I don't know if this already came up, but remember that story about how Anno wasn't satisfied with the last line: http://wiki.evageeks.org/Statements_by_Evangelion_Staff#Interview_with_Yuko_Miyamura_.28BS_AnimeYAWA.29
I try not to use outside evidence for interpretations, but I always thought this line helped frame analysis of the final scene:
At last Anno asked me "Miyamura, just imagine you are sleeping in your bed and a stranger sneaks into your room. He can rape you anytime as you are asleep but he doesn't. Instead, he masturbates looking at you, when you wake up and know what he did to you. What do you think you would say?" I had been thinking he was a strange man, but at that moment I felt disgusting. So I told him that I thought "Disgusting". And then he sighed and said "... thought as much." He said. " I thought as much. "
The whole set up where "violator" does something criminal, but not without first revealing some deeper intentions, reminds me of another story: A women was held up at knife-point by a rapist. He told her politely what was going to happen, and asked for her permission to put on a condom. She accepts, and he asks her to wait a patiently as he puts it on. Its alleged that this women was more traumatized by his manner than by the actual physical rape itself. Why was this man being polite? What reason did he have to put on a condom? Did he have aids, some disease, some history, and forced into a desperate situation?

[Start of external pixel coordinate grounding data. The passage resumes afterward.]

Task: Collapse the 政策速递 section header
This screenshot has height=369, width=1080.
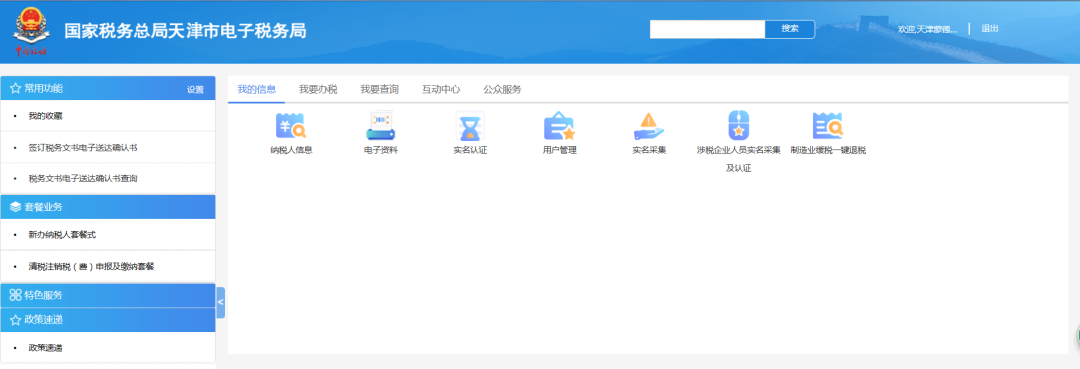Action: pos(108,319)
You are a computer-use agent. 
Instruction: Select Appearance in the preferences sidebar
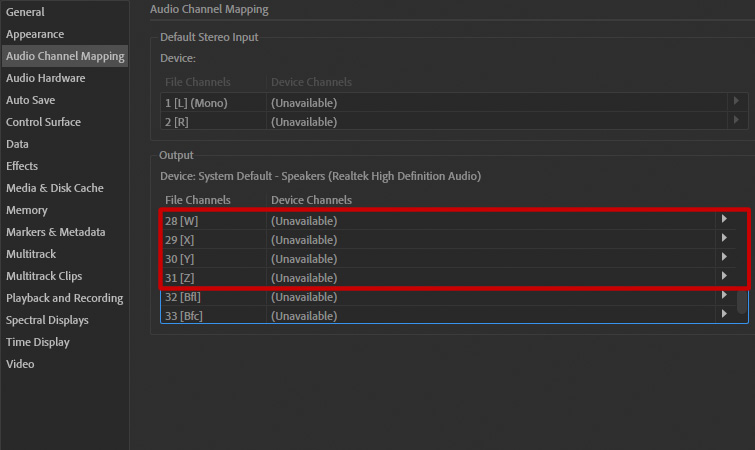pos(35,34)
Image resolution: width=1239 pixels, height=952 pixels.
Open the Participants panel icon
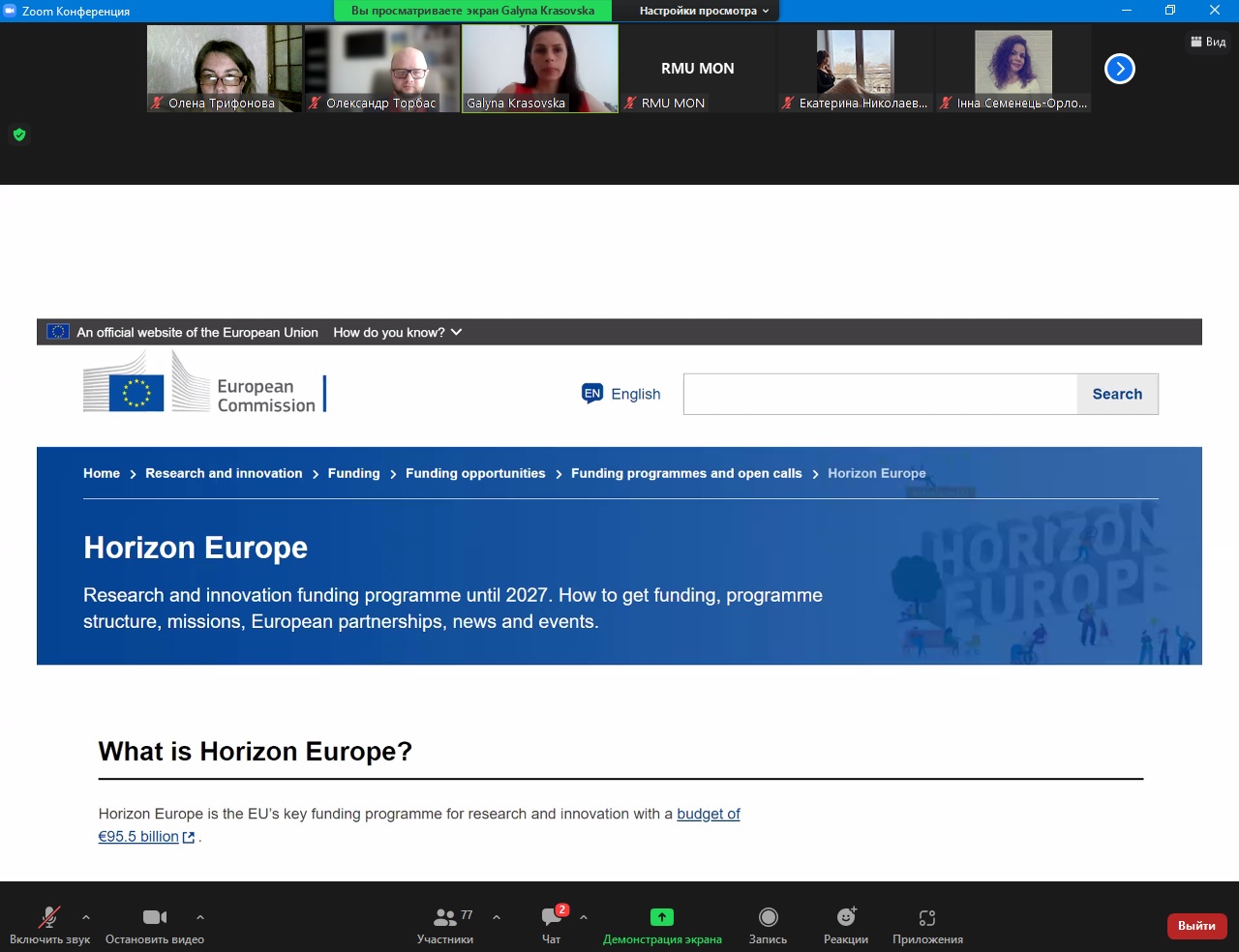coord(445,917)
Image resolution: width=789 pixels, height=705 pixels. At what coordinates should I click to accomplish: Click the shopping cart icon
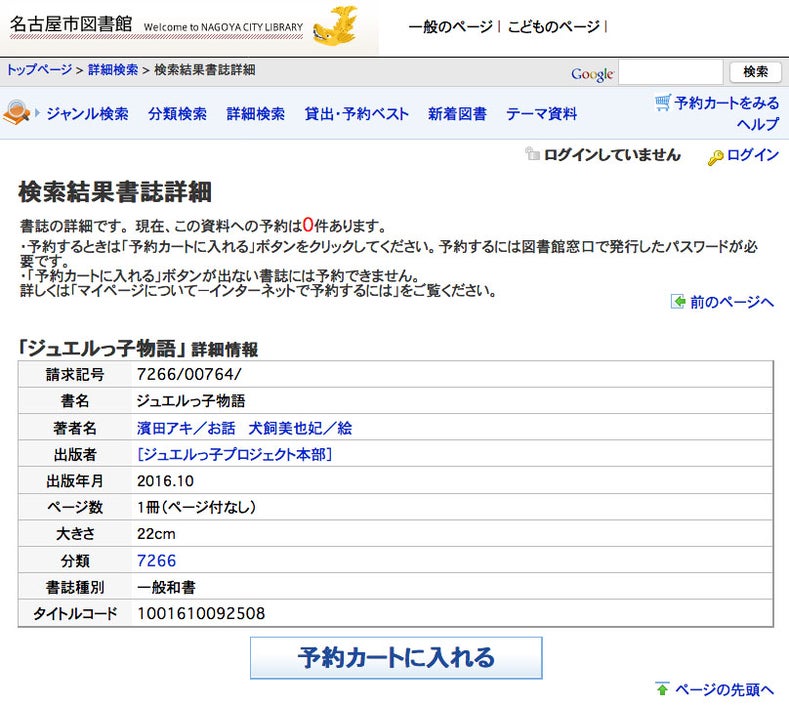pos(662,102)
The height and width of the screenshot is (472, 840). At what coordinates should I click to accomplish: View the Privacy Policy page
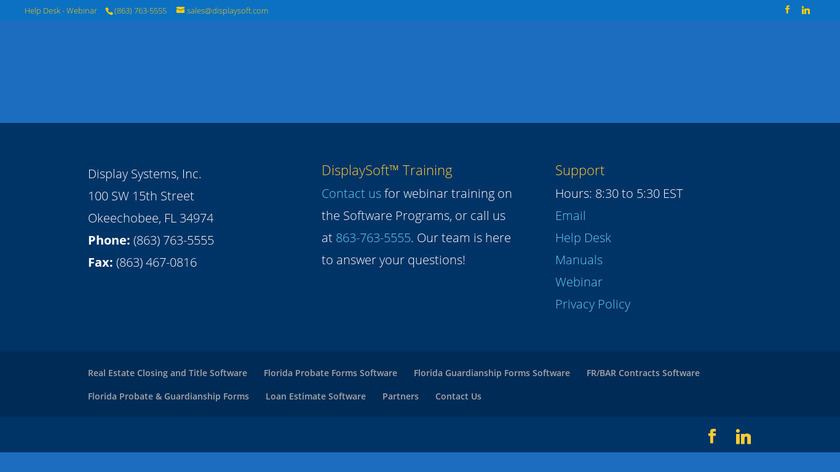pos(593,304)
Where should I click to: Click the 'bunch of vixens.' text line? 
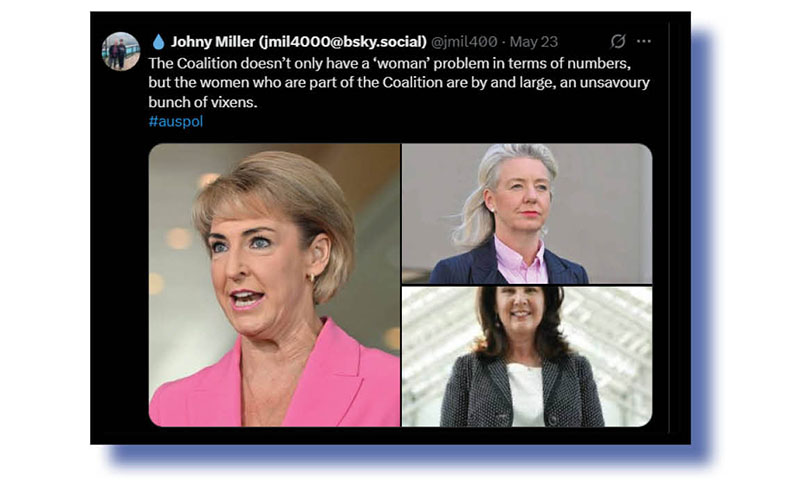[203, 102]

The victims in both stories are confronted with "otherness," the exposure to another conscious agent, another person's truth/reality (the kind explained in EoTV). In Anno's story, the choice he gives to the victim is of two things: to acknowledge otherness, or to reject it. To me, this is the choice presented throughout the whole series, whether to connect with others or reject them. In the final scene, after all that HIP intervention, we see Shinji and Asuka given this choice again as a final test. To each other, they are the ultimate "otherness."
So did they accept or reject? I think they accept. I read the gestures of this scene allegorically, rather than practically. The roles are reversed: Shinji is violent and active, Asuka submitting and passive. They are behaving unlike they would before, expressing themselves in ways that were normally repressed. Shinji's strangling, and Asuka's passiveness and tender caress, are gestures of vulnerability. Asuka is acknowledging Shinji's otherness in her caress. Shinji, realizing this, accepts Asuka as well and releases her, taken aback, overwhelmed. They reach an understanding, make a connection, and pass the test.
Just for completeness: After the strangle-caress exchange, it seems like they revert back to their normal selves. Shinji is weeping and Asuka delivers her line. So what about the line? If the above story is true, Anno wasn't exactly satisfied with "kimochi warui," as it does seem like a rejection of his choice. Good thing its ambiguous enough. If we see the reactions after the strangle-caress as a moment of gratitude, a display of their normal selves, it doesn't contradict. The incarnation is complete, and we have expressed in this scene the whole of each other's individuality in full acceptance.